How do I convert the number of efolds to conformal time during inflation?

[Xepto]

Hi everyone,
I need to convert the number of efolds to confromal time during inflation in order to do numerical integrations. Suppose expansion is De Sitter and you have to calculate the integral $$\int^0_{-\infty} d\tau F(N)$$ where F is a function of the efolds number N (from the beginning of inflation). All issues arise at the integration limits. I know that $$a = - \frac{1}{H \tau} $$ but I cannot obtain the correct relationship between N and τ.
(My guess is $$\tau = - \frac{1}{H e^N} $$ but this doesn't seem to be correct. In fact for $N\rightarrow \infty$ we get $\tau \rightarrow 0$, but for $N\rightarrow 0$ we get $\tau\rightarrow - \frac{1}{H}$)
Can anyone help me?
Thanks

 

[bapowell]

What is the relationship between a and N? Hint: N is not defined with respect to the start of inflation, but the end.

 

[Xepto]

What is the relationship between a and N? Hint: N is not defined with respect to the start of inflation, but the end.

From $dN = H dt$, we get $$N = \text{ln} \frac{a(t_{end})}{a(t)}$$. Tthen $a(t) = a(t_{end}) e^{-N}$, that can be rewritten in terms of the number of efolds as $a(N(t)) = a(N_{end}) e^{-N}.$ If expansion is DeSitter, $H$ is a constant and $$ \tau = -\frac{1}{a(\tau) H} = - \frac{1}{a(N_{end}) e^{-N} H},$$ that can be inverted $$ N=\text{ln} \Biggl( - \frac{1}{\tau H a(N=0) } \Biggl). $$ If this is correct, how can I calculate the scale factor $a$ at the end of inflation?

 

[bapowell]

If the universe grows by N e-folds of expansion during inflation, then a_{end} = e^N a_i.
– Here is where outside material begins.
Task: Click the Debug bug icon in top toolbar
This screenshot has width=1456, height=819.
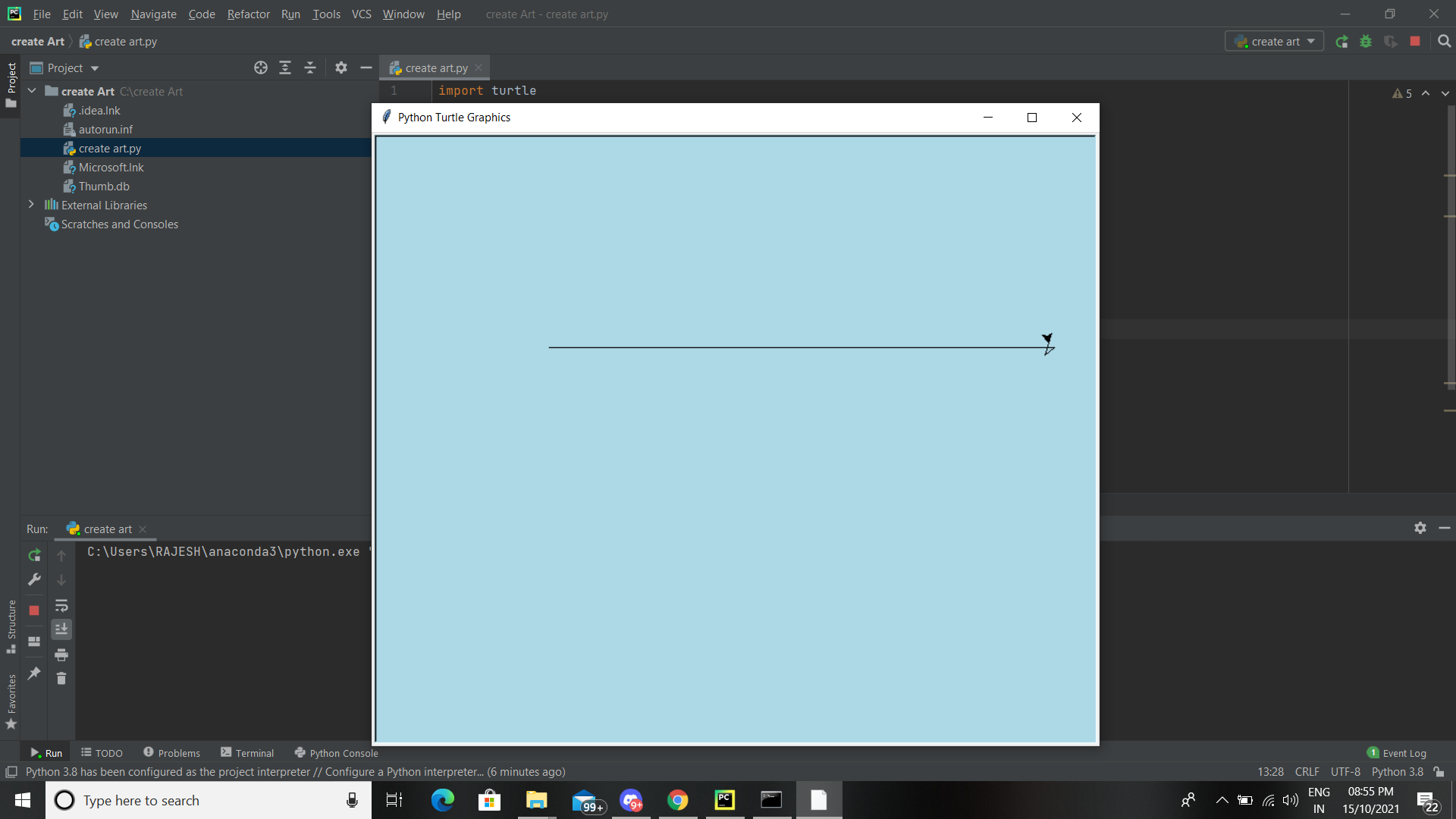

What's important is not the value of the scale factor at a particular time, because it can always be renormalized (e.g. the scale factor is often defined to be equal to 1 today). What's generally important in cosmology is the ratio of scale factors at two different times because this gives the amount of expansion.

Also, N is defined as the number of e-folds before the end of inflation. This means that dN = -Hdt -- the number N gets smaller as inflation progresses, and becomes N=0 at the end.